I too know the pain you feel. My Grandmother went to her death NEVER KNOWING if her son was dead or alive somewhere. This B.S. needs to stop, NOW!!!!!!!!!!!!!!!!
Great Post.
Amen, sister.
HUGS - BIG HUGS!!
it is time for peace -- let's all start creating it in our own hearts and homes!! and then modify the military industrial complex to peace-time jobs...so this will never happen again!!!
What an awesome and powerful post Ziem. For every day that goes by and nothing is done about this, we need to scream a little bit louder.
Thanks everyone!
I did this more for the newer versions of me, my brother and sisters and parents. The ones we are again creating. If these brave men and women died in Darfur attempting to stop the violence there, you would not hear me scream. Had they died in the true defense of this nation, I would not complain. Instead, this is a flashback to Vietnam. A war zone we never should have been in and should not still remain in.
We need to be louder. We need to stop the needless violence and put an end to this aggressive occupation and hold the orchestrators and liars accountable.
NO MORE! Impeach them for their lies, for their war crimes and begin anew.
Gettin' read for Saturday. Personally, I'll be staking out Speaker Pelosi's house demanding that impeachment go back on the table.
April 27, 1970, huh, Laine?
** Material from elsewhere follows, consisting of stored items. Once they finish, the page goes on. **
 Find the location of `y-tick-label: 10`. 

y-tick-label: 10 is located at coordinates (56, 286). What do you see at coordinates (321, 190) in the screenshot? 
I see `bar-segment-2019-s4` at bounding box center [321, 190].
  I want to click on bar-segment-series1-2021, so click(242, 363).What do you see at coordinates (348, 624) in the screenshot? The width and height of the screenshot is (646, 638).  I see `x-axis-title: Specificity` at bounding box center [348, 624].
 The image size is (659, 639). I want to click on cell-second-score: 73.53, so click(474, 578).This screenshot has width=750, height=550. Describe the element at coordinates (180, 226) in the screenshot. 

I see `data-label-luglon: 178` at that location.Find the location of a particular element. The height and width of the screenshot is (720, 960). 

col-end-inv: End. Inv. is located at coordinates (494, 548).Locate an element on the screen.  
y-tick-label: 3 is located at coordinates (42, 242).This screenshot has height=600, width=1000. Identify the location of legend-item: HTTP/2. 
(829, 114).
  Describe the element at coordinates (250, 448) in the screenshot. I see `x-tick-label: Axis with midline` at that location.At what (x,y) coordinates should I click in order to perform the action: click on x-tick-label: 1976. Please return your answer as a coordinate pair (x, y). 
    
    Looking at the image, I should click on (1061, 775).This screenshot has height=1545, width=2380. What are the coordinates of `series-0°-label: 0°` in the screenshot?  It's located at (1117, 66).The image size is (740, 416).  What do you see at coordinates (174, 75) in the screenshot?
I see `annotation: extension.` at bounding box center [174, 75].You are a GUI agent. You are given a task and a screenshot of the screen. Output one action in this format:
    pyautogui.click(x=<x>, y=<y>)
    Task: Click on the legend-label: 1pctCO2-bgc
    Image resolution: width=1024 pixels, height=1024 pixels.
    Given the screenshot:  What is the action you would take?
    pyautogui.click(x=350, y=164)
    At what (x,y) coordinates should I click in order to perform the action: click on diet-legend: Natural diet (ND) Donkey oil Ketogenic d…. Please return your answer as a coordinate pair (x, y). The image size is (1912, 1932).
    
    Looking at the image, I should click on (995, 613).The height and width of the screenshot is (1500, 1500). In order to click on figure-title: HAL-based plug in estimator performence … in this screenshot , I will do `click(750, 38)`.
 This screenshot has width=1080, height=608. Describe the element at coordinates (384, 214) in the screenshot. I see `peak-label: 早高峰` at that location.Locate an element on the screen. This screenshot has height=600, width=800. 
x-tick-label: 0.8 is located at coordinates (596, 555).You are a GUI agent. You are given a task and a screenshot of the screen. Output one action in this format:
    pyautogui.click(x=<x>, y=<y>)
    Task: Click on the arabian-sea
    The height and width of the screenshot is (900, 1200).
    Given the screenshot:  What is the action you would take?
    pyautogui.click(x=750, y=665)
How did that happen?
April 27th was the day we found out Stram. His actual day of death, we don't really know. Why?
I am sorry too. This kind of loss is so hard to reconcile with the world we know can exist.
Nurture yourself right now. I know you will remain strong..
I have never heard how your brother died. I know he was killed in Vietnam but how was he killed?
I'm sorry Stram BobMc and aileron have me a bit shell shocked (bad pun not intended).
Doug was drafted late in 67. We lost contact mid-68. I do know he was a POW. Details, I was never really told. I did over hear a conversation about broken knee caps and missing fingers. I was barely eight when the man in uniform came to the door.
What I do know, is that his body was found in a grave with several others. Science, thankfully has come a long way, but then, they couldn't really pinpoint a time of deat. They figured some time in the previous 6 to 8 months.
It kills me that families today are re-living that nightmare.
I can't imagine the pain your parents had to deal with.
Obviously him dying is a bad as it can possibly be, but not to know anything for 2 years and then to find out he was killed.....
Ziem, just to let you know that my thoughts are with you.
So, so sorry for the loss of your brother so many years ago. It breaks my heart that so many are having to experience this pain now. As you pointed out in your comment FOR NO GOOD REASON.
I'm thinking of you, Ziem, and grieving for your loss. This has to end, or else... no, there is no "or else" anymore; this has to end, period.
Ziem....I've got a hug for you if you ever need it.
Thank you, Laine for sharing your feelings with us here. It reminds us of the personal effect of this miserable illegal war.
Damn it though, the neo-con/defense industry is ready to reproduce this f**king scenario again, this time, upon Iran, who have been proven to have NO intent, or means of enriching uranium for weapons. Sadly, there are still enough idiots out there that only believe our s...elected officials, those defense industry invested bastards in and around the oval office.